EXERCISE REQUIREMENTS →
Print the data again word for word, starting with the line that contains "Click the humidity" and going on through the line that contains "[x=299, y=361]".

MATERIAL FOR THIS EXERCISE →
● ● ●

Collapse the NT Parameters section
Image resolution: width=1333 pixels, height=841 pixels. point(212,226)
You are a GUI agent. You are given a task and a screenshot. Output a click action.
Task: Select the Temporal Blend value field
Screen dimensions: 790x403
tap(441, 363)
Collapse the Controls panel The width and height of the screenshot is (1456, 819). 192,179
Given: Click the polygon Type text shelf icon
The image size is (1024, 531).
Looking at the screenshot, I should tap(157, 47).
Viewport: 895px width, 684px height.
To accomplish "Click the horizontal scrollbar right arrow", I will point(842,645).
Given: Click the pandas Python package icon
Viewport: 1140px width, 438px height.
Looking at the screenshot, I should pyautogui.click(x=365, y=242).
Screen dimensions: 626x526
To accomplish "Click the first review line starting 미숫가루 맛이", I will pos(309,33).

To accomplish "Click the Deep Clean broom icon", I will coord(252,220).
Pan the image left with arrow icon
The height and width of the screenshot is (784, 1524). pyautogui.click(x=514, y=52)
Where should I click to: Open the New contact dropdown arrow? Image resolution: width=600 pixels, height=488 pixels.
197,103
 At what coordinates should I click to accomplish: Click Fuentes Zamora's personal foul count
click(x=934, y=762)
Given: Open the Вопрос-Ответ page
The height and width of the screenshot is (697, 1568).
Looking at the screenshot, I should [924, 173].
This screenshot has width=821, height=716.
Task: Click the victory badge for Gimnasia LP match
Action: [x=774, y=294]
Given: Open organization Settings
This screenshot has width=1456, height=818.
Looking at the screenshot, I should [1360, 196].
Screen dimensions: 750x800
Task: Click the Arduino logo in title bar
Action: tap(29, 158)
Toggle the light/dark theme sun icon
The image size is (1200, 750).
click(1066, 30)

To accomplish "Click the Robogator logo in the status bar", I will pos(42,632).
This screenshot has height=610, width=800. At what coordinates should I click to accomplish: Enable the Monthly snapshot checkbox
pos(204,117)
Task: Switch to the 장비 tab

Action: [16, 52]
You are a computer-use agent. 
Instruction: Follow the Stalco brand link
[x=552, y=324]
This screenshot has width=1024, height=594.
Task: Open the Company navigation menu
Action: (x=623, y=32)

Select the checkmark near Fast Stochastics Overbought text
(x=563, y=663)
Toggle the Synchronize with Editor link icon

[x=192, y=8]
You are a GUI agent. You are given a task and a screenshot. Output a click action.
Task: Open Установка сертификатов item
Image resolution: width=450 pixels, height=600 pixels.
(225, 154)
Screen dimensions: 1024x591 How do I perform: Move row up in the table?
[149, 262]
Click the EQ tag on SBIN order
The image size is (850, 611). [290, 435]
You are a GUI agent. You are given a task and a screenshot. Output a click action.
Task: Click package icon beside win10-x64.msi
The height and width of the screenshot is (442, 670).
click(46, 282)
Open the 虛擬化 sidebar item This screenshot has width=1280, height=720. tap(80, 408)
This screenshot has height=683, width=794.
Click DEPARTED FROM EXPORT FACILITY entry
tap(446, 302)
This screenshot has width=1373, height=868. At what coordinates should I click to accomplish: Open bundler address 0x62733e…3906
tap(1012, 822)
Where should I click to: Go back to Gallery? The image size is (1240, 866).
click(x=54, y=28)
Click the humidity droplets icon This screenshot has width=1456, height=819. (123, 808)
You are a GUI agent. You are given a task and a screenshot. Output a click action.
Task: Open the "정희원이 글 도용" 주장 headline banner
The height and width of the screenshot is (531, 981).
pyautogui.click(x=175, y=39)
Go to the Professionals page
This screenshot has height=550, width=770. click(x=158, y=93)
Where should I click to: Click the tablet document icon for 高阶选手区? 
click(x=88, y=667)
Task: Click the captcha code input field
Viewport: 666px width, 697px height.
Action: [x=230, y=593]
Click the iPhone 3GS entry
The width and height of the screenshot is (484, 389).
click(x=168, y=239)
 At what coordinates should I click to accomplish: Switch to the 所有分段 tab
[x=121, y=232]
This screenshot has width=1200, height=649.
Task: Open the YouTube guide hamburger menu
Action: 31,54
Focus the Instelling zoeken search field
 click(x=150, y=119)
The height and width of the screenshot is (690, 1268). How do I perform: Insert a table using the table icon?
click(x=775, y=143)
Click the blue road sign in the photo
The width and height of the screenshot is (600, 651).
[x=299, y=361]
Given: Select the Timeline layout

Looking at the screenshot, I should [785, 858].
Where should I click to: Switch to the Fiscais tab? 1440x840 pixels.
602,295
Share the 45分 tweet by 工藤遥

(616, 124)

● ● ●

RESPONSE TO THE EXERCISE →
Click the humidity droplets icon This screenshot has width=1456, height=819. (123, 808)
You are a GUI agent. You are given a task and a screenshot. Output a click action.
Task: Open the "정희원이 글 도용" 주장 headline banner
The height and width of the screenshot is (531, 981).
pyautogui.click(x=175, y=39)
Go to the Professionals page
This screenshot has height=550, width=770. click(x=158, y=93)
Where should I click to: Click the tablet document icon for 高阶选手区? 
click(x=88, y=667)
Task: Click the captcha code input field
Viewport: 666px width, 697px height.
Action: [x=230, y=593]
Click the iPhone 3GS entry
The width and height of the screenshot is (484, 389).
click(x=168, y=239)
 At what coordinates should I click to accomplish: Switch to the 所有分段 tab
[x=121, y=232]
This screenshot has width=1200, height=649.
Task: Open the YouTube guide hamburger menu
Action: 31,54
Focus the Instelling zoeken search field
 click(x=150, y=119)
The height and width of the screenshot is (690, 1268). How do I perform: Insert a table using the table icon?
click(x=775, y=143)
Click the blue road sign in the photo
The width and height of the screenshot is (600, 651).
[x=299, y=361]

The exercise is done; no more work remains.